Material provided:
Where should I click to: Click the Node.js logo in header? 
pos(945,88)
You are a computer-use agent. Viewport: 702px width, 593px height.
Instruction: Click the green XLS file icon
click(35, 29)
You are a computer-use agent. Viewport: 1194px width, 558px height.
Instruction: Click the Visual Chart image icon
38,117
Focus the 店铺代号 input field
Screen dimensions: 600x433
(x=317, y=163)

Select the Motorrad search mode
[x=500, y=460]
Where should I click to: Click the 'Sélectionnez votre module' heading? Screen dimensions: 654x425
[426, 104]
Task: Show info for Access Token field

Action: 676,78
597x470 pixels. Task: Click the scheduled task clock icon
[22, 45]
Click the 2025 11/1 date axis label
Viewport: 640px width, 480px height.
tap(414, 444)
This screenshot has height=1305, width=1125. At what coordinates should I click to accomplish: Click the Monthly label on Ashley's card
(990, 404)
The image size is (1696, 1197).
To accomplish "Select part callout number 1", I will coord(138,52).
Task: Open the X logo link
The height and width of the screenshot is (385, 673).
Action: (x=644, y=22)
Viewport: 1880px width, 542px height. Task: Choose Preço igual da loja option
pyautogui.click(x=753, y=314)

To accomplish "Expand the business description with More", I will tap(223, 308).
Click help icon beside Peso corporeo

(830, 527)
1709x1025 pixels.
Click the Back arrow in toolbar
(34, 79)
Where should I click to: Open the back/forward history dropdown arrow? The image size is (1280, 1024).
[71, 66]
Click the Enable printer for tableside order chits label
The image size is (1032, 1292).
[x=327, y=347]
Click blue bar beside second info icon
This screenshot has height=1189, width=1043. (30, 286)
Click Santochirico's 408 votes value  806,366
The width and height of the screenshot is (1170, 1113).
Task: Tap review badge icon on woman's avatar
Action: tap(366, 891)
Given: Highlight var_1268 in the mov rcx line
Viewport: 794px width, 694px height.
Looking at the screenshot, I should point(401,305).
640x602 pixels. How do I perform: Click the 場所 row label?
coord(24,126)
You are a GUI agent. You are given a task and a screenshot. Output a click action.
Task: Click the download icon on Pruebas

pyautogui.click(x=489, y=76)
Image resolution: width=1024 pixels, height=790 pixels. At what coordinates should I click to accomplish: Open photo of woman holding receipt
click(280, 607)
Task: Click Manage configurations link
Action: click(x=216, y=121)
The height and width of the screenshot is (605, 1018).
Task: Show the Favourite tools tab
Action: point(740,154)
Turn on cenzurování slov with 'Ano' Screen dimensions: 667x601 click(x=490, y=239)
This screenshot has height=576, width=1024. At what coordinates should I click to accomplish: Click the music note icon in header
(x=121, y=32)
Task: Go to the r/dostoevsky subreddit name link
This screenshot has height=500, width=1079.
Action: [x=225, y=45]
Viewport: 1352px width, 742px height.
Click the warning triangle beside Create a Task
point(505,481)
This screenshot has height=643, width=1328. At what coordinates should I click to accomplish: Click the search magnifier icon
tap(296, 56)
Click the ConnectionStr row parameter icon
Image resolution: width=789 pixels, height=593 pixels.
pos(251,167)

What you should do: Show all lines above holding the word "computer".

Solved exercise:
You are a computer-use agent. Viewport: 702px width, 593px height.
You are a computer-use agent. Viewport: 1194px width, 558px height.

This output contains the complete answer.